[WORK ORDER]: An exact copy of every record is the required answer.

[Saved entries]
────────

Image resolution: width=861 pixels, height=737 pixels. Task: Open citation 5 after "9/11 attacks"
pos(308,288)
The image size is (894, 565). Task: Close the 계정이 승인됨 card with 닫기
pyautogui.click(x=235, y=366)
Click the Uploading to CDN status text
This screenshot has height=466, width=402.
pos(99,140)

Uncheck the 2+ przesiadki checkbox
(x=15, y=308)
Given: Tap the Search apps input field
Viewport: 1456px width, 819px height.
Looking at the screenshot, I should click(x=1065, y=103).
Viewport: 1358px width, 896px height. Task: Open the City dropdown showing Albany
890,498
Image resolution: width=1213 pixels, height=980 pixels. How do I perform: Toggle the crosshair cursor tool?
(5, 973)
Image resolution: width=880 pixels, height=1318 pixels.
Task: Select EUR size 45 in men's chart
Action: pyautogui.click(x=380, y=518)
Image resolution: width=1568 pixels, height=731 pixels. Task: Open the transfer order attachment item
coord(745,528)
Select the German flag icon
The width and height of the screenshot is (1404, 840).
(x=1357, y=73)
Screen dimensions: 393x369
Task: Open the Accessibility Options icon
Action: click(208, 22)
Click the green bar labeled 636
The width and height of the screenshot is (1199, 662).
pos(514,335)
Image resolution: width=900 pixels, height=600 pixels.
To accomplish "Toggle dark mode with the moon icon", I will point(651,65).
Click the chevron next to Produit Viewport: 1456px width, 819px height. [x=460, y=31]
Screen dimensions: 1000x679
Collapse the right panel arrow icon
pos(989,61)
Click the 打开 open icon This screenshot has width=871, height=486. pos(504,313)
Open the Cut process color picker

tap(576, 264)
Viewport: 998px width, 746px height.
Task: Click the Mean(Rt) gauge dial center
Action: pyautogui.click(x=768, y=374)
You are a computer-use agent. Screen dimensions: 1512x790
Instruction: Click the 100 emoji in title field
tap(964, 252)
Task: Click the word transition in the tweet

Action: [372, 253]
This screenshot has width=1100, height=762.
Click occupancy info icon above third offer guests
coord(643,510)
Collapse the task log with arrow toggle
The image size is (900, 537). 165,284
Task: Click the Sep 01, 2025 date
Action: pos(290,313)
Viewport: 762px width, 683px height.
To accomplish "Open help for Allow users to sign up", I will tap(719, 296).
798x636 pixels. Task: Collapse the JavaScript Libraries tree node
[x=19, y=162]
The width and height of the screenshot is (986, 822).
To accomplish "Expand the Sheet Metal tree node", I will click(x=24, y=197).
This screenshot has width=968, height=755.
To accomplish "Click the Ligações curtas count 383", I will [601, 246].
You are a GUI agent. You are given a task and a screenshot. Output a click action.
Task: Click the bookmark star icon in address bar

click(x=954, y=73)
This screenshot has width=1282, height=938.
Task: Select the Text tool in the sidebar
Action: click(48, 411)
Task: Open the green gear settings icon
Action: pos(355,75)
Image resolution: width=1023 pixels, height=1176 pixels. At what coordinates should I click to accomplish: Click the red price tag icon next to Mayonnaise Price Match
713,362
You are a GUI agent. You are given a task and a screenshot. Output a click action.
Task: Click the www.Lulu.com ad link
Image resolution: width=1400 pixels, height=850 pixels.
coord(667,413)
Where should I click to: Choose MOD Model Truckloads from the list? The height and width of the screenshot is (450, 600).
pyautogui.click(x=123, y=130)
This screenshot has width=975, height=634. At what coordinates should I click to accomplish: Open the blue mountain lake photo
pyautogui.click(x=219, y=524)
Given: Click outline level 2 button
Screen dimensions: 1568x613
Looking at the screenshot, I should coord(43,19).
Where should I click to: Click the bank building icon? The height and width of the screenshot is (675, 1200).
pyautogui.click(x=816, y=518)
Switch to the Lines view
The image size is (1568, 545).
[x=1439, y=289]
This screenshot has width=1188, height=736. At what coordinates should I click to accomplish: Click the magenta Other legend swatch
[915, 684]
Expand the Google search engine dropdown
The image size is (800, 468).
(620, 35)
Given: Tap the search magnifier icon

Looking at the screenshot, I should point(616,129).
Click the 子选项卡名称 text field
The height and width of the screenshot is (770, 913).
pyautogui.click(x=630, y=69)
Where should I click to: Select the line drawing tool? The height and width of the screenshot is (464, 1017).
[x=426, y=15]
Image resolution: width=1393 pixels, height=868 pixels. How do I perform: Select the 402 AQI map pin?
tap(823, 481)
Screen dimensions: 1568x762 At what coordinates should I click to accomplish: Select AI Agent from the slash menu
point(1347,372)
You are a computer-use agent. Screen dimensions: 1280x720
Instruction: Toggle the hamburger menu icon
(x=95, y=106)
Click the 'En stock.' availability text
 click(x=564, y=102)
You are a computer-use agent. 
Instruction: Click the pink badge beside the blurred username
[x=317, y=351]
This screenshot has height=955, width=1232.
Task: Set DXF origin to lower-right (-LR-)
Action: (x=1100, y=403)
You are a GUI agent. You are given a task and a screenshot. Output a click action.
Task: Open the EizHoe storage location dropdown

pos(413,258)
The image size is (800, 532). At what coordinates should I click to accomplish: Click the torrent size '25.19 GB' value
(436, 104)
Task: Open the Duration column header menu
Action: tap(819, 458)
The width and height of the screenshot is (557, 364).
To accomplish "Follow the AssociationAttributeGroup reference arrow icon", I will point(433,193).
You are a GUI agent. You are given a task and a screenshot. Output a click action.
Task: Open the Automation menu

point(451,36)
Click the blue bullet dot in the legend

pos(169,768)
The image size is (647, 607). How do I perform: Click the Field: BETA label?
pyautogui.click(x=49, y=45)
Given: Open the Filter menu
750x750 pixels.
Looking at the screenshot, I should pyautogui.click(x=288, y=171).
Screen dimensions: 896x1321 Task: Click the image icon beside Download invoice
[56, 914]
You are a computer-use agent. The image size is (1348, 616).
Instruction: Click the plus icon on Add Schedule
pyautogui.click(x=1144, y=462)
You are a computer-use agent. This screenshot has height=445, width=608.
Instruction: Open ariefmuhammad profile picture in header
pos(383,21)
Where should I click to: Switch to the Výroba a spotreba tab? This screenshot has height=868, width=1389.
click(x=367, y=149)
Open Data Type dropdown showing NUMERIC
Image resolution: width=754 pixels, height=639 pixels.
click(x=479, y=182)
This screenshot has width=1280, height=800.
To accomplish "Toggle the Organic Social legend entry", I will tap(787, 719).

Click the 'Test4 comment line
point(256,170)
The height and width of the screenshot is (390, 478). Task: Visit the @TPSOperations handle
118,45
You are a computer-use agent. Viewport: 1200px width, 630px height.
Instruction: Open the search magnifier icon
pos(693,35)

────────

[WRITTEN RESPONSE]:
Image resolution: width=861 pixels, height=737 pixels. Task: Open citation 5 after "9/11 attacks"
pos(308,288)
The image size is (894, 565). Task: Close the 계정이 승인됨 card with 닫기
pyautogui.click(x=235, y=366)
Click the Uploading to CDN status text
This screenshot has height=466, width=402.
pos(99,140)

Uncheck the 2+ przesiadki checkbox
(x=15, y=308)
Given: Tap the Search apps input field
Viewport: 1456px width, 819px height.
Looking at the screenshot, I should click(x=1065, y=103).
Viewport: 1358px width, 896px height. Task: Open the City dropdown showing Albany
890,498
Image resolution: width=1213 pixels, height=980 pixels. How do I perform: Toggle the crosshair cursor tool?
(5, 973)
Image resolution: width=880 pixels, height=1318 pixels.
Task: Select EUR size 45 in men's chart
Action: pyautogui.click(x=380, y=518)
Image resolution: width=1568 pixels, height=731 pixels. Task: Open the transfer order attachment item
coord(745,528)
Select the German flag icon
The width and height of the screenshot is (1404, 840).
(x=1357, y=73)
Screen dimensions: 393x369
Task: Open the Accessibility Options icon
Action: click(208, 22)
Click the green bar labeled 636
The width and height of the screenshot is (1199, 662).
pos(514,335)
Image resolution: width=900 pixels, height=600 pixels.
To accomplish "Toggle dark mode with the moon icon", I will point(651,65).
Click the chevron next to Produit Viewport: 1456px width, 819px height. [x=460, y=31]
Screen dimensions: 1000x679
Collapse the right panel arrow icon
pos(989,61)
Click the 打开 open icon This screenshot has width=871, height=486. pos(504,313)
Open the Cut process color picker

tap(576, 264)
Viewport: 998px width, 746px height.
Task: Click the Mean(Rt) gauge dial center
Action: pyautogui.click(x=768, y=374)
You are a computer-use agent. Screen dimensions: 1512x790
Instruction: Click the 100 emoji in title field
tap(964, 252)
Task: Click the word transition in the tweet

Action: [372, 253]
This screenshot has width=1100, height=762.
Click occupancy info icon above third offer guests
coord(643,510)
Collapse the task log with arrow toggle
The image size is (900, 537). 165,284
Task: Click the Sep 01, 2025 date
Action: pos(290,313)
Viewport: 762px width, 683px height.
To accomplish "Open help for Allow users to sign up", I will tap(719, 296).
798x636 pixels. Task: Collapse the JavaScript Libraries tree node
[x=19, y=162]
The width and height of the screenshot is (986, 822).
To accomplish "Expand the Sheet Metal tree node", I will click(x=24, y=197).
This screenshot has width=968, height=755.
To accomplish "Click the Ligações curtas count 383", I will [601, 246].
You are a GUI agent. You are given a task and a screenshot. Output a click action.
Task: Click the bookmark star icon in address bar

click(x=954, y=73)
This screenshot has width=1282, height=938.
Task: Select the Text tool in the sidebar
Action: click(48, 411)
Task: Open the green gear settings icon
Action: pos(355,75)
Image resolution: width=1023 pixels, height=1176 pixels. At what coordinates should I click to accomplish: Click the red price tag icon next to Mayonnaise Price Match
713,362
You are a GUI agent. You are given a task and a screenshot. Output a click action.
Task: Click the www.Lulu.com ad link
Image resolution: width=1400 pixels, height=850 pixels.
coord(667,413)
Where should I click to: Choose MOD Model Truckloads from the list? The height and width of the screenshot is (450, 600).
pyautogui.click(x=123, y=130)
This screenshot has width=975, height=634. At what coordinates should I click to accomplish: Open the blue mountain lake photo
pyautogui.click(x=219, y=524)
Given: Click outline level 2 button
Screen dimensions: 1568x613
Looking at the screenshot, I should coord(43,19).
Where should I click to: Click the bank building icon? The height and width of the screenshot is (675, 1200).
pyautogui.click(x=816, y=518)
Switch to the Lines view
The image size is (1568, 545).
[x=1439, y=289]
This screenshot has width=1188, height=736. At what coordinates should I click to accomplish: Click the magenta Other legend swatch
[915, 684]
Expand the Google search engine dropdown
The image size is (800, 468).
(620, 35)
Given: Tap the search magnifier icon

Looking at the screenshot, I should point(616,129).
Click the 子选项卡名称 text field
The height and width of the screenshot is (770, 913).
pyautogui.click(x=630, y=69)
Where should I click to: Select the line drawing tool? The height and width of the screenshot is (464, 1017).
[x=426, y=15]
Image resolution: width=1393 pixels, height=868 pixels. How do I perform: Select the 402 AQI map pin?
tap(823, 481)
Screen dimensions: 1568x762 At what coordinates should I click to accomplish: Select AI Agent from the slash menu
point(1347,372)
You are a computer-use agent. Screen dimensions: 1280x720
Instruction: Toggle the hamburger menu icon
(x=95, y=106)
Click the 'En stock.' availability text
 click(x=564, y=102)
You are a computer-use agent. 
Instruction: Click the pink badge beside the blurred username
[x=317, y=351]
This screenshot has height=955, width=1232.
Task: Set DXF origin to lower-right (-LR-)
Action: (x=1100, y=403)
You are a GUI agent. You are given a task and a screenshot. Output a click action.
Task: Open the EizHoe storage location dropdown

pos(413,258)
The image size is (800, 532). At what coordinates should I click to accomplish: Click the torrent size '25.19 GB' value
(436, 104)
Task: Open the Duration column header menu
Action: tap(819, 458)
The width and height of the screenshot is (557, 364).
To accomplish "Follow the AssociationAttributeGroup reference arrow icon", I will point(433,193).
You are a GUI agent. You are given a task and a screenshot. Output a click action.
Task: Open the Automation menu

point(451,36)
Click the blue bullet dot in the legend

pos(169,768)
The image size is (647, 607). How do I perform: Click the Field: BETA label?
pyautogui.click(x=49, y=45)
Given: Open the Filter menu
750x750 pixels.
Looking at the screenshot, I should pyautogui.click(x=288, y=171).
Screen dimensions: 896x1321 Task: Click the image icon beside Download invoice
[56, 914]
You are a computer-use agent. The image size is (1348, 616).
Instruction: Click the plus icon on Add Schedule
pyautogui.click(x=1144, y=462)
You are a computer-use agent. This screenshot has height=445, width=608.
Instruction: Open ariefmuhammad profile picture in header
pos(383,21)
Where should I click to: Switch to the Výroba a spotreba tab? This screenshot has height=868, width=1389.
click(x=367, y=149)
Open Data Type dropdown showing NUMERIC
Image resolution: width=754 pixels, height=639 pixels.
click(x=479, y=182)
This screenshot has width=1280, height=800.
To accomplish "Toggle the Organic Social legend entry", I will tap(787, 719).

Click the 'Test4 comment line
point(256,170)
The height and width of the screenshot is (390, 478). Task: Visit the @TPSOperations handle
118,45
You are a computer-use agent. Viewport: 1200px width, 630px height.
Instruction: Open the search magnifier icon
pos(693,35)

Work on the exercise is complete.